Splitting & merging a PDF causes a massive increase in file size

Just wanted to let you all know about an Aspose.PDF for .NET issue we encountered.

Reproduction steps:

  1. Load a 1,000 page PDF.
  2. Split it into 1,000 one page PDFs. Save these files on your disk or in blob storage.
  3. Load the 1,000 one page PDFs and merge them into one 1,000 page PDF.
  4. (Optional) Call document.Optimize(). (This reduces the file size by a trivial amount.)
  5. Save the resulting 1,000 page PDF.

The file size of the final PDF will be WAY bigger than the original PDF even though they contain the same content.
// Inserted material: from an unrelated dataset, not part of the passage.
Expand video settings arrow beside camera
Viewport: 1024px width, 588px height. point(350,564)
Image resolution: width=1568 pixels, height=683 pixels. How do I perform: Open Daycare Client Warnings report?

To give you a rough idea of the size increase, I performed these steps on the first 2,000 pages of a 10,000 page PDF. The original PDF (10,000 pages) was 37 MB. The merged PDF (2,000 pages) was 1,250 MB. That’s a 33x increase and I’m not even taking into account that the merged PDF contains only 20% of the pages.

Let me know if a minimal reproduction would be helpful to you.

BTW, putting one of the giant merged PDFs through the iLovePDF optimizer reduces the file size by a huge amount.

@sam.magura

I request you to share your merged file with 1000 pages so that we can check the contents and the file sizes for our investigations.

Sure. Here is an example using a PDF that I can share publicly. The file size increase was only 7x in this case — it depends on the PDF used.

Original file, 2.4 MB
Merged file, 17.2 MB

@sam.magura

A ticket with ID PDFNET-50855 has been created in our issue tracking system to further investigate the issue on our end. This thread has been linked with the issue so that you may be notified once the issue will be fixed.